Ultimately, these installation costs should be offset by lower long-term labor costs, but Zippin isn't rushing to launch in big stores.
Beyond saving money on labor, Motukuri says, retailers could boost profits. A highly automated system could make ordering and restocking a breeze because cameras will track inventory in real-time. Eliminating cash registers will provide more space for inventory, he said, or allow retailers to rent smaller spaces. And all that customer data will allow retailers to target them with offers, discounts, and other enticements.
"We are on the verge of one of the biggest transformations in retail since the early days of e-commerce, and retailers know they need to get on board or miss the wave," Motukuri said.
Customers will also have to get used to stores knowing more about them, and decide if they're comfortable with trading privacy for convenience.
"Privacy questions overhang all of these new wave technologies," Cohen said. "My guess is people won't care unless they get hacked."

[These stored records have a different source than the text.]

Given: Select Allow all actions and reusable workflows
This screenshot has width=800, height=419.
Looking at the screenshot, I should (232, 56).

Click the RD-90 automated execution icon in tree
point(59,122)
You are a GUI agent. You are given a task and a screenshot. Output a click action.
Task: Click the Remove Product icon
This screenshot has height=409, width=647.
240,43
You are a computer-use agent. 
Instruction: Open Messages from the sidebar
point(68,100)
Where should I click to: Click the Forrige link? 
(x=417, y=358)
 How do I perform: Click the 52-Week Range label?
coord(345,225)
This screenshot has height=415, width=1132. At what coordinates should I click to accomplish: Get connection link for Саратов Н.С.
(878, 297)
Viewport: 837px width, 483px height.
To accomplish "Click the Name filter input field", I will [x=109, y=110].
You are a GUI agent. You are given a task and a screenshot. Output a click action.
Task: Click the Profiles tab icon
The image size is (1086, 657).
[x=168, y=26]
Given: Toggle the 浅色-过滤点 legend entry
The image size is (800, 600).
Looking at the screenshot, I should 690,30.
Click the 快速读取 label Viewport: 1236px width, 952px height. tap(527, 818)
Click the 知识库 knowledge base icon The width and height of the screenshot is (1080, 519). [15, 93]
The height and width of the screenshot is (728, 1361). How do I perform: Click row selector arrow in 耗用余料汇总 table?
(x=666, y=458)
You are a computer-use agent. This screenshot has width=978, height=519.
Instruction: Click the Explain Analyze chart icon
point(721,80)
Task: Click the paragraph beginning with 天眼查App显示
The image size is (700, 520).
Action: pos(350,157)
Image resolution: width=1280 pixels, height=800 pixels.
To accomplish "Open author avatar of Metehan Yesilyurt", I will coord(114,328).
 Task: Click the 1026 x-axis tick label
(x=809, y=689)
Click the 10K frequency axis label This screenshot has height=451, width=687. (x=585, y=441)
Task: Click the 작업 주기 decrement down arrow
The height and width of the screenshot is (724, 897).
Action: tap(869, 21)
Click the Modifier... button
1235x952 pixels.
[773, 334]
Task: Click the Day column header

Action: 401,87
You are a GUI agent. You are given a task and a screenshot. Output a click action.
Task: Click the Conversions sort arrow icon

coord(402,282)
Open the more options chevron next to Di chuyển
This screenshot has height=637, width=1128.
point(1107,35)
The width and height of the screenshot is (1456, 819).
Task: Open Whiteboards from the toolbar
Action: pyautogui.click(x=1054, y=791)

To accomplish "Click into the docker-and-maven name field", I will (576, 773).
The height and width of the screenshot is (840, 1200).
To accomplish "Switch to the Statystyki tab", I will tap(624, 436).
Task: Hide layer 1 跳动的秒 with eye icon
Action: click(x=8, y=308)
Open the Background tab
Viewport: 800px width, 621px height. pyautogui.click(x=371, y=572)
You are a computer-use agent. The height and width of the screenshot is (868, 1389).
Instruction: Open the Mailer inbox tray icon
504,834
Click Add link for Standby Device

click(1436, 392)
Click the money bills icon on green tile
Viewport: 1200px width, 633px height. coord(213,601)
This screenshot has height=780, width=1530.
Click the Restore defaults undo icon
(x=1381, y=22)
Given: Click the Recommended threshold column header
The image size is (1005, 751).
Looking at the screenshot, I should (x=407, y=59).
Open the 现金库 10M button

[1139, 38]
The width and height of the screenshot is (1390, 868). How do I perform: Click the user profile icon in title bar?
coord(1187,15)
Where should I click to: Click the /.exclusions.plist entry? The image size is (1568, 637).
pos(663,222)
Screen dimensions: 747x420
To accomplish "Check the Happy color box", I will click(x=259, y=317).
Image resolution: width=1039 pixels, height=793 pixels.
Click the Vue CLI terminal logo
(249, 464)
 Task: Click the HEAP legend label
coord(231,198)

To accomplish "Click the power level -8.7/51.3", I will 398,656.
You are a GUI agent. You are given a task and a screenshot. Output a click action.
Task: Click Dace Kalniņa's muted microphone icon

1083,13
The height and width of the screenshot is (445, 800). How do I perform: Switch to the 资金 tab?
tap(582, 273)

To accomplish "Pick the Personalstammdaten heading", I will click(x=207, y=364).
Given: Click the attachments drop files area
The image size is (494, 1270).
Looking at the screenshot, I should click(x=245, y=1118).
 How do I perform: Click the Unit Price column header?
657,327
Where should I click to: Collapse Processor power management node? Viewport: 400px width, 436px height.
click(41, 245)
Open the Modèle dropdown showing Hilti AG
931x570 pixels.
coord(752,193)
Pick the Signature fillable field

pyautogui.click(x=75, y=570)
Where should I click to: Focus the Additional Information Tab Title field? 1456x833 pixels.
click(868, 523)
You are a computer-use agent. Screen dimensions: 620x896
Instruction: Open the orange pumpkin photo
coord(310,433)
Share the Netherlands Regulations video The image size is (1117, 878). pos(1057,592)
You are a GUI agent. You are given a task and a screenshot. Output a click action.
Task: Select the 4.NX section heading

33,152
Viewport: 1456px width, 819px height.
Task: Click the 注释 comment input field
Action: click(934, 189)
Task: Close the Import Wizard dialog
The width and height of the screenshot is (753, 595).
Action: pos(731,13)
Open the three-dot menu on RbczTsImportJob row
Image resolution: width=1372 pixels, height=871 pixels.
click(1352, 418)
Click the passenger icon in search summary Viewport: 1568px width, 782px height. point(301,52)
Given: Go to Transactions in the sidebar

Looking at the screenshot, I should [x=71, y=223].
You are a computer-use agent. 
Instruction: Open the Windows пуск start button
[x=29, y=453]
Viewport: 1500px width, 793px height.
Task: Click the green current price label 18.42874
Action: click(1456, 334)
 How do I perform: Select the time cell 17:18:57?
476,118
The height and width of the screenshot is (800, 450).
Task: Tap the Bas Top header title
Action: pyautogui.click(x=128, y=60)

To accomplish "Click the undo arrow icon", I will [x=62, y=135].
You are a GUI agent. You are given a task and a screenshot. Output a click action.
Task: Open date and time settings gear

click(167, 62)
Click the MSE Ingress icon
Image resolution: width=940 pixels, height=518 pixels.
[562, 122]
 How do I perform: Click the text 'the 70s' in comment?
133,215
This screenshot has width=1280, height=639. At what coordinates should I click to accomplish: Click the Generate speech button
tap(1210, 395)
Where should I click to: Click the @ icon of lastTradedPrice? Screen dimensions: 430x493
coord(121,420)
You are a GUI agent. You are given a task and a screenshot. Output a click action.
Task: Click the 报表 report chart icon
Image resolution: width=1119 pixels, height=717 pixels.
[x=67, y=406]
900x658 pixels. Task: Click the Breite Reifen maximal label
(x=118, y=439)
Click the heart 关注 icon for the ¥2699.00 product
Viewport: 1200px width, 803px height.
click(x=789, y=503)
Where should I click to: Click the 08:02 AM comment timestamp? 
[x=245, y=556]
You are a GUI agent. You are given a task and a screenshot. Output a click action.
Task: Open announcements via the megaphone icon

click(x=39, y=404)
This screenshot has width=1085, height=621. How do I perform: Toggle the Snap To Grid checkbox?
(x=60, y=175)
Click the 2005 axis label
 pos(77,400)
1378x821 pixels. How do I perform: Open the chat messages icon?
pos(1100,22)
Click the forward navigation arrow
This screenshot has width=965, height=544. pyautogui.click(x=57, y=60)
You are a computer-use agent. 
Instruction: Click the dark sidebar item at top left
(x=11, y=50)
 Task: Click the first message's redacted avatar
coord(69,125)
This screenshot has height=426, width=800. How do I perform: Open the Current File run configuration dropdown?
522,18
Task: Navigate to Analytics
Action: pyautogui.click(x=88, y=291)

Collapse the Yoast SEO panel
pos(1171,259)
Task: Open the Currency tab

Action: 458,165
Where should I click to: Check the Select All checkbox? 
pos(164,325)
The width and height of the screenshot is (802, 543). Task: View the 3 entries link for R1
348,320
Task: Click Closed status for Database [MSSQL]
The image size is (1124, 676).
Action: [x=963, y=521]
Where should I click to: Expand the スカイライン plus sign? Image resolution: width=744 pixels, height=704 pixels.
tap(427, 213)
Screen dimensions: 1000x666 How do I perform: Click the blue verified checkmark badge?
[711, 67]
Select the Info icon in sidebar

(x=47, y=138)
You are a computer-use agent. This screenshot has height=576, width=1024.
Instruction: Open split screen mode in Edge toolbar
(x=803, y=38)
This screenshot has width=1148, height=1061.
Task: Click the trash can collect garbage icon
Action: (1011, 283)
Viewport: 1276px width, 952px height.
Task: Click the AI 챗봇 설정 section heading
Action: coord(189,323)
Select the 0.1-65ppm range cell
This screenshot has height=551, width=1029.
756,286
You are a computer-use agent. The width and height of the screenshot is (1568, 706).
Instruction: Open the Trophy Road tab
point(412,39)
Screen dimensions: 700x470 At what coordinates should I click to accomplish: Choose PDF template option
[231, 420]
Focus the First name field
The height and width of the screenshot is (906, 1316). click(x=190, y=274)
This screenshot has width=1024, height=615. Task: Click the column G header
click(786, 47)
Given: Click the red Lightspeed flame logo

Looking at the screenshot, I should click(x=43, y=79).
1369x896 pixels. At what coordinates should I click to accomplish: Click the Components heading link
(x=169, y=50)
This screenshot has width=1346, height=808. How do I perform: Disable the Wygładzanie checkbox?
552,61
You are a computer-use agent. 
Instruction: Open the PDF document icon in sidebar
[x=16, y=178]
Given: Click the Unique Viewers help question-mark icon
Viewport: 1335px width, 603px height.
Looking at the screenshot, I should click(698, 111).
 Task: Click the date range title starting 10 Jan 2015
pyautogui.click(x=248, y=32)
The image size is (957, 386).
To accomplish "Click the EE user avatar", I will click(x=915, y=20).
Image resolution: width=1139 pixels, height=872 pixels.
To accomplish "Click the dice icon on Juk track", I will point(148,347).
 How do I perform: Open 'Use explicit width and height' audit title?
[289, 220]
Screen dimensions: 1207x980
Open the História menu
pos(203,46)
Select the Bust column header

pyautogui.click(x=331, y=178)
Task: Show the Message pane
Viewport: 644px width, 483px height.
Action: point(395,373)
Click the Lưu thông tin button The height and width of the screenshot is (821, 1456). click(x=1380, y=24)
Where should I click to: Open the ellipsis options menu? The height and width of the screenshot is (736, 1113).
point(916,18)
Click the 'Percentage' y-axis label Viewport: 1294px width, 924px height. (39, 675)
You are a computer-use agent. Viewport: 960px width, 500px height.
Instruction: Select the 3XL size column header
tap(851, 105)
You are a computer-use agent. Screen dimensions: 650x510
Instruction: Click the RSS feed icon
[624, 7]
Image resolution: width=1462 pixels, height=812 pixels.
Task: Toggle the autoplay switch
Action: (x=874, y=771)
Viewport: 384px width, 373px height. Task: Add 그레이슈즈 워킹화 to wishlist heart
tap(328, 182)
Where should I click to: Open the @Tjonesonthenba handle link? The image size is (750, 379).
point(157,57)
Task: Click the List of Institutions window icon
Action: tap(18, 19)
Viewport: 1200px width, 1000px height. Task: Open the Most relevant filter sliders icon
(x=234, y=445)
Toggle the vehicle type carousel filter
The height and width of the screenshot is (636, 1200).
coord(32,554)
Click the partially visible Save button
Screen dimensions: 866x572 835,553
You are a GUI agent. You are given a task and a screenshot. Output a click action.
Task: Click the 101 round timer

Glenn expects retailers to collect even more data as they eventually turn to biometrics to identify people as they enter, and to charge their credit cards when they exit. The idea of scanning a phone on a turnstile will seem quaint. You'll simply nod your head as you enter to agree to the terms and conditions and create a store account.
"People want more pleasure with less work. If a store can do that, it'll succeed," he said.
Then every time you enter, you'll hear a custom greeting, and personalized suggestions. He can see retailers partnering with insurance companies, for example, to help you make healthy choices. Was your cholesterol high at your last check-up? The store might recommend sports attire, or healthy food items. Doctor says you really ought to cut down on your drinking? That welcoming voice might mention deals on tea or flavored waters. And if hearing a voice isn't your thing, customers wearing augmented reality contact lenses might see recommendations.
Stores that don't offer the ease of checkout-free shopping and personalized tips customers want may struggle to compete, Glenn said.
Some are already trying to catch up. Amazon's rival Walmart announced a partnership with Microsoft in July. The companies released few details, but a Reuters report earlier this summer said they plan to build a competitor to Amazon Go.
That shouldn't be surprising. Even a retailer as big as Walmart has to face a stark choice: Adapt to the coming future of retail — or risk not surviving it.